Seattle – A month that allowed the Seattle Mariners to gain ground on self respect, August went out on a stretcher Friday.
The Los Angeles Angels battered it – and Kevin Millwood – into early submission in what became a 9-1 Seattle loss, one that dropped the Mariners’ August record to 15-12.
No, one loss wasn’t enough to overshadow the solid baseball Seattle has played since the All-Star break, but coming against the division rival closest to them in the standings?
It hurt, and left them with 29 games in which to feel better about the 2012 season.
Veteran Millwood, who has pitched better than his 4-12 record, didn’t in this one. After giving up a three-run, first-inning home run to Kendrys Morales, Millwood was in trouble in each of his five innings.
To get those 15 outs, he threw 117 pitches and allowed a good offensive team nine hits and four walks. A Safeco Field crowd of 17,779 was all but taken out of this game by Millwood’s inefficiency.

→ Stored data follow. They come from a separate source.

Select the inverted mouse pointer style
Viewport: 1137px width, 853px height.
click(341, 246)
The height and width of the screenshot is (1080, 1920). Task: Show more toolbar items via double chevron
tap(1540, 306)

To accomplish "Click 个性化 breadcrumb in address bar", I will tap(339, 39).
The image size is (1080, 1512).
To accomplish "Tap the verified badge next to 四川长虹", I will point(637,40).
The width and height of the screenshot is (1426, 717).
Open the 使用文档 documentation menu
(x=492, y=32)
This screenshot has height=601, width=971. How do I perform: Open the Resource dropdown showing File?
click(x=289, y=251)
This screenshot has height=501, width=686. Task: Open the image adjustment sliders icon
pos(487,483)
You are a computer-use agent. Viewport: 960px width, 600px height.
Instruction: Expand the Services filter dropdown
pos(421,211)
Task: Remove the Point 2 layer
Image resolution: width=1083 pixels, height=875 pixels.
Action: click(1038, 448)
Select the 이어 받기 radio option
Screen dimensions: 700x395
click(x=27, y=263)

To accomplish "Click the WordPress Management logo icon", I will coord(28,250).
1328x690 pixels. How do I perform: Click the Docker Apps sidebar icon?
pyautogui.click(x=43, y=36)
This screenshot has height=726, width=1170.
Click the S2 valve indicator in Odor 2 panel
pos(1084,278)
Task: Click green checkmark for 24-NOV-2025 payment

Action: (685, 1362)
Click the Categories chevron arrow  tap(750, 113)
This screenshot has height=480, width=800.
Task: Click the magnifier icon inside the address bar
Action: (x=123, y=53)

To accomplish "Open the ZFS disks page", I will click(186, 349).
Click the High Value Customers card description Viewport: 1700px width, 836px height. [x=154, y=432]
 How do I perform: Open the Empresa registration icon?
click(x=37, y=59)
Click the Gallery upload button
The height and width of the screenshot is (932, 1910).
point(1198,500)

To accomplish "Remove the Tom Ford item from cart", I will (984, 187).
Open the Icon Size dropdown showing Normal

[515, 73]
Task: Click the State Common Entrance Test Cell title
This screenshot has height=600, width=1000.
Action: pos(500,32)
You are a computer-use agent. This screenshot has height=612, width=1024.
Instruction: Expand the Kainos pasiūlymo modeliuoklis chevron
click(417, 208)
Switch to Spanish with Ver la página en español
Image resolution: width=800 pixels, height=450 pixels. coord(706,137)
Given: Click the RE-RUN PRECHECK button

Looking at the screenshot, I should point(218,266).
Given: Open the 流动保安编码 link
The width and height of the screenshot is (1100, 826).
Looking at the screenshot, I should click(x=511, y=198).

“He got better as he went along, but he didn’t have his best stuff,” manager Eric Wedge said.
Seattle’s hitters, meanwhile, were unable to solve starting pitcher Dan Haren, a man against whom the rest of baseball was batting .289.
Yes, they hit a few balls hard that weren’t hits. Two of them, for instance, were turned into inning-ending double plays in the second and third on outstanding defensive plays by the Angels infield.
This game and series clearly mean more to the Angels, who are close in the wild-card race at 70-62, but the Mariners have ambitions, too – including the possibility of finishing at .500 or better.
To do that now, they’re going to need a 17-12 finish.
That means winning at a .586 clip, and playing the Angels, Rangers and Athletics a combined 20 times.
Doable? Yes. Likely? No. The Mariners are 17-20 within the American League West.
After that three-run home run, the Angels tacked on runs the old-fashioned way. They got hits, stole bases, got runners home from third base with less than two outs.
The Mariners couldn’t do any of that, played sloppily on defense and couldn’t string hits together.
The one run they got, on John Jaso’s two-out RBI in the first inning, came after a two-base throwing error by Haren set it up. After that, the Mariners were held in check – no-hit in the middle innings.
The Mariners may have lost more than a game. Michael Saunders, reinstalled in the outfield after missing six games with a groin strain, came out after making a running catch in the fourth inning.
“We didn’t want to risk him further aggravating it,” Wedge said.
Saunders will be evaluated today but likely will be used with caution the rest of this series. If six days off didn’t cure the problem, 16 hours isn’t likely too, either.
With the game one-sided, the Safeco crowd had to pick its spots for cheering, and found one in a rookie-on-rookie seventh-inning matchup – pitcher Carter Capps vs. Mike Trout.
Trout, who blew past the franchise rookie record for runs in a season by scoring three to get to 106, had a good night Friday even while going 1-for-5.
But against Capps in the seventh, Trout struck out swinging at and missing a 100 mph fastball.
That got a Safeco Field buzz.
For that matter, so did a Dustin Ackley single to leadoff the bottom of the ninth – and those who were left in the ballpark saw Franklin Gutierrez follow it with Seattle’s seventh hit, another single.
Three ninth-inning runs off rookie left-hander Lucas Luetge, however, put the Angels up big, and the Mariners needed considerably more than two singles.
On the final day of August, they simply weren’t up to it.